EUROPE - Certain elements of Solvency II might actually encourage insurers to take more risk at the wrong time, according to Philipp Keller, an actuary at Deloitte Switzerland.
Speaking at an event organised by the Austrian actuarial association AVÖ in Vienna, he argued that some elements of the new regulation would give rise to "bad incentives".
Keller said a provision allowing insurers to ignore market volatility they were not exposed to when calculating capital requirements would lead to non-performing assets being "locked in" as held-to-maturity investments
He said this could be "disastrous", as insurers might then be unable to sell assets when they ought to.
"The matching adjustment will lead to insurers taking more risk when their business is down," Keller said.
He added: "Held-to-maturity approaches lead to people hoping that it will get better, and then they will not sell - or are not able to sell - when the next crisis hits. And it will."
Another technical problem found within Solvency II, according to Keller, is that the mark-to-market valuation is not always consistent with static replications on which the matching adjustment is based.
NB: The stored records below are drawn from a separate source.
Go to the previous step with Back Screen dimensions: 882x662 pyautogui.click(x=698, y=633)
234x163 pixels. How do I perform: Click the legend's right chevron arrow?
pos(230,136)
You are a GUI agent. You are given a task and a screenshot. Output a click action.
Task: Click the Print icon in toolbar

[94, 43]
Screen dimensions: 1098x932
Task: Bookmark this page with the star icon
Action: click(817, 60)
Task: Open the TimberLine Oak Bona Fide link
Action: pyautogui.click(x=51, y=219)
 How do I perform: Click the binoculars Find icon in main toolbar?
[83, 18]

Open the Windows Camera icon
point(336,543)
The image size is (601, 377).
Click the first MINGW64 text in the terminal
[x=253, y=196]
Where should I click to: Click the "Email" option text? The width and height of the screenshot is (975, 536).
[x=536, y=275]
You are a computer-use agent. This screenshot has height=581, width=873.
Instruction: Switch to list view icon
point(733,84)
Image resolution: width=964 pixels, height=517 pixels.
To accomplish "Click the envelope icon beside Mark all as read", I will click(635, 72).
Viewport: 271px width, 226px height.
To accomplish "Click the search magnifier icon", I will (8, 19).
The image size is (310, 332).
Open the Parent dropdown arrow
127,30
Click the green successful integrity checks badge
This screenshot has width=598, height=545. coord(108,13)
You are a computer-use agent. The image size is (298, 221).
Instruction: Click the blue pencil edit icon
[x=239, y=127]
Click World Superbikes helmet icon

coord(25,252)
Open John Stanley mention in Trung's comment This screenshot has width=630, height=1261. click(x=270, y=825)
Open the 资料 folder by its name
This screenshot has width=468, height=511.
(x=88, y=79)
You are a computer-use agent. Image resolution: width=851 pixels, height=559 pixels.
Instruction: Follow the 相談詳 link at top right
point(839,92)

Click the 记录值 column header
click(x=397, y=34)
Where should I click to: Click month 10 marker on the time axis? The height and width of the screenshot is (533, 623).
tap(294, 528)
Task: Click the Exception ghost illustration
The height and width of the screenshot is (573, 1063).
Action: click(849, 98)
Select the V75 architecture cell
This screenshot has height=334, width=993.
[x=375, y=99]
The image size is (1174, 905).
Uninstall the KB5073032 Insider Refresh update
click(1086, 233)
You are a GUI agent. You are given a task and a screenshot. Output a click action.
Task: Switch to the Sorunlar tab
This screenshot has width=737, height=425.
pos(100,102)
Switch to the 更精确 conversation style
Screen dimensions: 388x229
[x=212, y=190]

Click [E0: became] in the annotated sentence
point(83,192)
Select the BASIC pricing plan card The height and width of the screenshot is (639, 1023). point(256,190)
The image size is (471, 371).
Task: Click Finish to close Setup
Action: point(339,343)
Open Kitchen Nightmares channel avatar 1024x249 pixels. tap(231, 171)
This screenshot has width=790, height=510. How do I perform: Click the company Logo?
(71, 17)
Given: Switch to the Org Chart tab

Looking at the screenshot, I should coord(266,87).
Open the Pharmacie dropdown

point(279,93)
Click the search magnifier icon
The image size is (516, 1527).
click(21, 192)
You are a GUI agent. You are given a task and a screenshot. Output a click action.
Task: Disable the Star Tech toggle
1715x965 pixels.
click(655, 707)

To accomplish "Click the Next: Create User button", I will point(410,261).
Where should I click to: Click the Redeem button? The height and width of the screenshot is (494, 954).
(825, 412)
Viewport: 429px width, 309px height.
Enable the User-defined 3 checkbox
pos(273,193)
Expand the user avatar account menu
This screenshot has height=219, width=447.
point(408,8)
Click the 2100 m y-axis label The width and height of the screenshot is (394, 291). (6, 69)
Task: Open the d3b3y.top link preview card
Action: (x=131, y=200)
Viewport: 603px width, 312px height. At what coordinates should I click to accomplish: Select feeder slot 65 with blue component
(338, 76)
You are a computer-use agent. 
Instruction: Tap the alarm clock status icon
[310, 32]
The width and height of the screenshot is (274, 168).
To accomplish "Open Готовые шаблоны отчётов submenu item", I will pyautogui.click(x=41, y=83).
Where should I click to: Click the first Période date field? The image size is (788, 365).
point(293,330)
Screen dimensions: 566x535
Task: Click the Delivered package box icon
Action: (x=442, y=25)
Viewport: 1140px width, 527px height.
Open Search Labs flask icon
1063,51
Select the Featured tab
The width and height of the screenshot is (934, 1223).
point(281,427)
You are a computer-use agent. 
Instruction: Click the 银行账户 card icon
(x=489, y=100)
He said there had been too little discussion about replication with financial instruments with reliable market prices, which is "the really defining factor" from which discount rates and risk margins are derived.
As for the future of the capital market, Keller said: "We will reach a new form of stability, but we do not know what it will look like yet."
He said the financial crisis had been "exciting" for actuaries, as old models were not working anymore and new models and approaches were needed.
The actuary also pointed out that the concept of 'embedded value' had become "an absurdity" during the crisis, adding that many concepts - such as 'market-consistent valuation', currently "lacked a commonly accepted understanding".